- PROMPT 1 -
In the forum thread about finding a Maltese breeder, translate this sentence into Spanish: "I live in the Nyc area and would like to know if anyone knows a good breeder."
- PROMPT 2 -
Continue the forum thread about finding a Maltese breeder in the NYC area from the point where it stops.

- EXTRACT PROVIDED -
┄┄┄┄┄┄
# Help finding a good breeder in the Nyc area



## Ladyt80 (Jun 25, 2008)

I need help finding a good breeder, i was about to buy a dog from the pet store, but i read some topics on here that is making me change my mind.

I live in the Nyc area and would like to know if anyone knows a good breeder. I have no idea about dogs or breeders until today.

I want a male maltese but i want a tiny HEALTHY dog that doesn't grow more than 3-5 lbs.



So any help will be great, thank you!


----------



## Missy&Maggie (Jun 17, 2007)

:welcome1: to SM!!!

Here is a link to recent thread about breeders in the NY area: http://spoiledmaltese.com/forum/index.php?showtopic=34971


----------



## Ladyt80 (Jun 25, 2008)

QUOTE (Missy&Maggie @ Jun 25 2008, 06:10 PM) index.php?act=findpost&pid=596678


> :welcome1: to SM!!!
> 
> Here is a link to recent thread about breeders in the NY area: http://spoiledmaltese.com/forum/index.php?showtopic=34971[/B]



thank you so much


----------



## Moxie'smom (Dec 16, 2007)
┄┄┄┄┄┄
- EXTRACTED ENTRIES -
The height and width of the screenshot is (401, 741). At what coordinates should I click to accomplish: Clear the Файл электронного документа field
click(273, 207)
┄┄┄┄┄┄
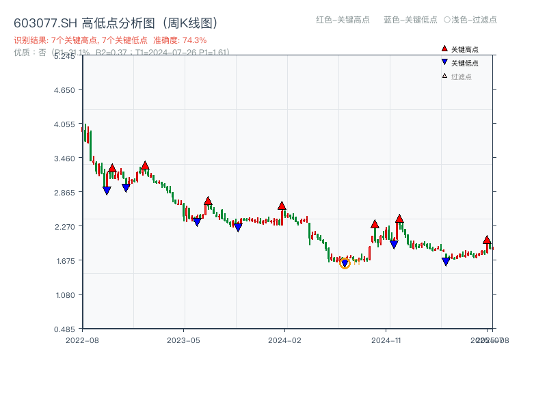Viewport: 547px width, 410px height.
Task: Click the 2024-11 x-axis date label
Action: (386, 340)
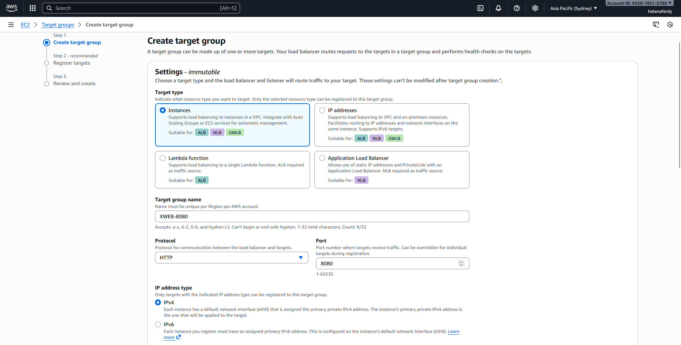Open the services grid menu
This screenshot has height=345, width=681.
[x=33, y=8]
┄┄┄┄┄┄
- ANSWER SECTION 1 -
Vivo en la zona de Nueva York y me gustaría saber si alguien conoce a un buen criador.

- ANSWER SECTION 2 -
I live in NYC/ And CT and I got my amazing fluff at Chrisman Maltese. They are about 90 minutes from NYC, but worth the drive. Please please please don't buy a pet from a Pet store. There are many threads here why not to on that topic. You might have to wait, but I would check out their website and give them a call anyway. There are many NY'ers and NJ folks who have bought their little babies from them. Rescue is also a great solution. Any questions regarding Chrisman feel free to PM me.


----------



## Teddyandme (Feb 6, 2005)

There are hundreds of thousands of dogs who need a home through Rescue...you may find a rescue organization for small dogs or even a specific breed that could help...I live in NJ and I know that on any given weekend day that Petsmart brings animals that need a home into the store for concideration to the general public.

Please consider this...they love you so much for your help.

Thanks


----------



## mom2bijou (Oct 19, 2006)

I'm glad to hear that you decided against going to a petstore. As everyone else stated, please go to a reputable breeder or consider rescue. Like Moxie's Mom, my Benny is also from Chrisman who is located in PA. You can also check out the AMA website as well.

Good luck in your search! And welcome to SM


----------



## ClaBec Maltese (Feb 19, 2007)

I am also happy to hear that you have decided not to go to the pet store to get your new addition. :chili: 

Bea Ane of Bea Ane's Maltese is in NYC. I highly recommend her. Here is a link to her website. 

http://www.beaanesmaltese.com/


----------



## I found nemo (Feb 23, 2006)

Have you considered having your pup shipped?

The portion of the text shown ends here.